Is it helpful to use HDR templates that introduce silent mutations in the PAM sequence or sgRNA seeding region?
Is it helpful to use HDR templates that introduce silent mutations in the PAM sequence or sgRNA seeding region?
Cas9-sgRNA RNPs can re-cut a given genomic target following HDR if the editing outcome does not involve alteration of the PAM or sgRNA seeding region in the protospacer sequence, such that the RNP complex can still bind to the genomic target. Given this, a common strategy for increasing the percentage of successful HDR in coding regions is the incorporation of silent mutations in HDR templates that disrupt Cas9-sgRNA RNP binding without altering corresponding amino acid sequences.

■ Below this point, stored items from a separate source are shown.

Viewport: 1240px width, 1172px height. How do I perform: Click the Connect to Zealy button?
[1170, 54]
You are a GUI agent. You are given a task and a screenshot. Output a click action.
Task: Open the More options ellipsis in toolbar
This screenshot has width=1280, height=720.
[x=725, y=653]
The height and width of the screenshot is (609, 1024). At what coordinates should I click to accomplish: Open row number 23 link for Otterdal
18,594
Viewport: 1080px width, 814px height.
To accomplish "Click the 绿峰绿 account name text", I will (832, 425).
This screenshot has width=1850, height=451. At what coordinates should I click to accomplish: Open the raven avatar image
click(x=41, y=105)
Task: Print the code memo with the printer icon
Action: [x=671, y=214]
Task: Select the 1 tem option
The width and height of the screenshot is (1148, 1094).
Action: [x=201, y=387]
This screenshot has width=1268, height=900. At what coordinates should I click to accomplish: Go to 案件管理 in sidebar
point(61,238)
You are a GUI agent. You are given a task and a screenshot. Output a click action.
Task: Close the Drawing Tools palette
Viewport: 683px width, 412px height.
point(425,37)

If your PAM sequence is in a coding region and it can be silently mutated, it is advisable to do so to maximize the precision of genome editing and prevent subsequent Cas9 re-cutting and indel creation following HDR (Paquet et al. 2016). In seeking to mutate the PAM to disrupt RNP binding, please take into account other canonical PAM sequences (different from NGG) that can also be recognized less effectively by SpCas9 (i.e., NAG or NGA) (Zhang et al. 2014; Hsu et al. 2013) or Cas12a (i.e., TCTA, TCCA, or CCCA) (Yamano et al. 2017).
As mentioned above, the protospacer sequence can also be mutated. However, since some guide RNAs may tolerate a mismatch in the binding sequence, we recommend changing several bases as close to the PAM as possible in the seeding region of the sgRNA (Paquet et al. 2016; Kwart et al. 2017).
References
Hsu, P. D. et al. DNA targeting specificity of RNA-guided Cas9 nucleases. Nat. Biotechnol. 31, 827–32 (2013).
Kwart, D., Paquet, D., Teo, S. & Tessier-Lavigne, M. Precise and efficient scarless genome editing in stem cells using CORRECT. Nat. Protoc. 12, 329–354 (2017).
Paquet, D. et al. Efficient introduction of specific homozygous and heterozygous mutations using CRISPR/Cas9. Nature 533, 125–129 (2016).
Yamano, T. et al. Structural Basis for the Canonical and Non-canonical PAM Recognition by CRISPR-Cpf1. Mol. Cell 67, 633–645.e3 (2017).
Zhang, Y. et al. Comparison of non-canonical PAMs for CRISPR/Cas9-mediated DNA cleavage in human cells. Sci. Rep. 4, doi: 10.1038/srep05405 (2014).